SONSUZLUĞA ATILAN ÇÖP
.

Mehmet Talaslı KURUMSAL GELİŞİM MİMARI
-İlk başta "Ayy, anaa, aha bu ne ya, midem kalktı, iğrenç!" diyenleriniz olmuştur, bu titreye biliyorum. Normal. Çünkü biz, bize hep süslü, parlak ambalajlar satılmasını bekleyen bir milletiz. Ama ben dürüstüm; sizin okuyup, hadi canım deyip, en fazla iki gün sonra unutacağınız bu yazı da, benim o cafcaflı yazar adları arasından sıyrılıp sonsuzluğa doğru fırlattığım koca bir çöp yığınıdır! Ve ben, bu duruma bayılıyorum! Ne de olsa kaybedecek bir şeyim yok, değil mi? Artık arkanıza yaslanın, çünkü bir çöp bile bazen en dürüst felsefeyi yapar.
Varoluşsal Çöplükte Bir Mola: "Boş Yapmayın!" Manifestosu
Bakın, biz insanlar olarak kendimizi ne kadar ciddiye alıyoruz, değil mi? "Benim varlığım çok anlamlı, fikirlerim kalıcı!" falan filan. Boş yapmayın! Evrenin yaşına oranla bizim ömrümüz, marketten alıp eve gelirken unuttuğun poşetin içindeki bayat ekmek kırıntısı kadar. Kısa ve gereksiz.
Her gün binlerce içerik üretiyoruz. Tweet'ler, story'ler, "fikrimce" diye başlayan o bitmek bilmez WhatsApp grupları... Hepsi nereye gidiyor sanıyorsunuz? Google'ın derinliklerine, sosyal medya çöplüğünün o dipsiz kuyusuna. Hepimiz, büyük veri havuzuna katkıda bulunan sınırsız çöp üreticileriyiz. Ben sadece bu gerçeği onurlandırıyorum. Benim varoluş amacım belli: Üret ve Atıl! Tıpkı o üç saatlik YouTube videosunun, ilk 10 saniyesinde sıkılıp kapattığın gibi. Yani anlayacağınız, ben en azından dürüstüm; sizin tüketip attığınız her şeyin temsilcisiyim.
Çarkın Yağı, Çöpün Manyaklığı: Fonksiyonel Atık Olma Sanatı
Siyaset ve ekonomi, bizim en büyük iki "ciddi" oyuncağımız.
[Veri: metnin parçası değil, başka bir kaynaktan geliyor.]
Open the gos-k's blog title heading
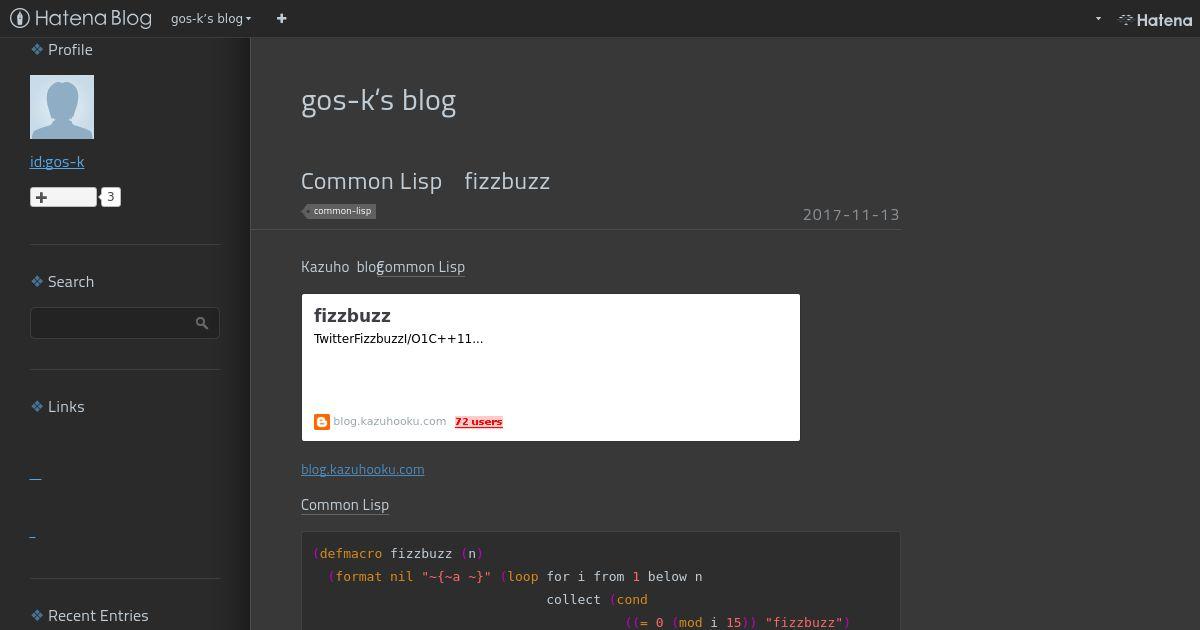Viewport: 1200px width, 630px height. [x=378, y=100]
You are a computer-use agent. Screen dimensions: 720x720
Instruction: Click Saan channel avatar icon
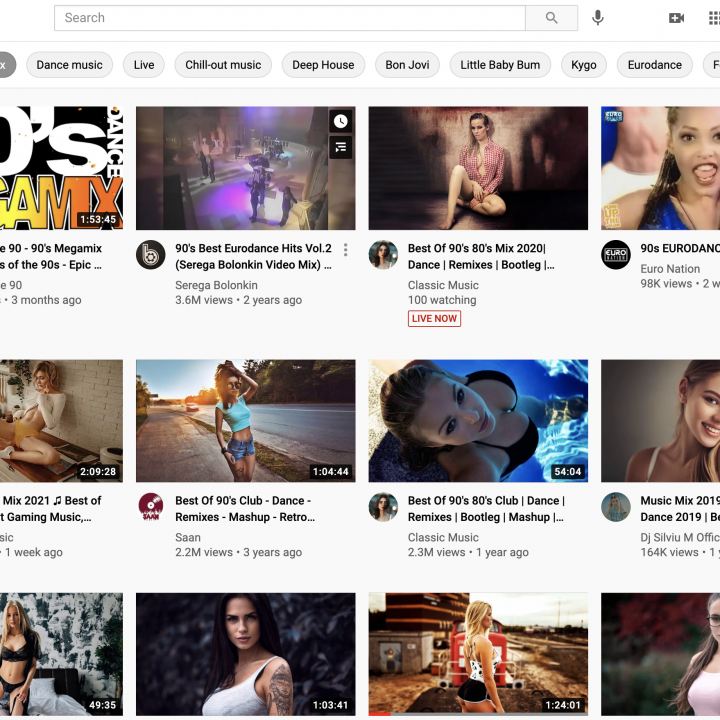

Ama Çöp'ün gözünden bakın, olay ne kadar komik:
Tüketim Deliliği: Bize sürekli "tüket, tüket, tüket!" diyorlar. Niye? Çünkü sen tüketmeyi bırakırsan, o devasa çark durur ve ne biliyor musun? Sen sadece bir ürün değil, aynı zamanda tüketim hızını yavaşlatan bir sorun olursun. Tüketmeyen insan, sistemin gözünde fonksiyonel çöptür. Benim adım bu yüzden cuk oturdu: Ben, sistemin kaçınılmaz sonunu ve yarattığı atık fazlalığını temsil ediyorum. Alın size kapitalizmin en absürt, en çıplak gerçeği! Bırakın o büyük binaları, o cicili bicili reklam panolarını. Altında yatan tek gerçek benim: ÇÖP.
Siyasetçi Vaadi: Büyüğünden küçüğüne her siyasetçi, bize sürekli "altın çağ" vaat eder. Ama o vaatler, seçim bitince nerede son bulur? Benimle aynı yerde: Sonsuzluğa Atılan Çöp kutusunda! Halkın oylarını, umutlarını alıp, ertesi gün buruşturulup kenara atılan bir kâğıt parçası gibi gören bu sistemi en iyi kim anlar? Tabii ki o kâğıt parçasının ta kendisi. İki yüzlü olmaya gerek yok. Bir sonraki vaade kadar o kutuda bekliyorlar, emin olun.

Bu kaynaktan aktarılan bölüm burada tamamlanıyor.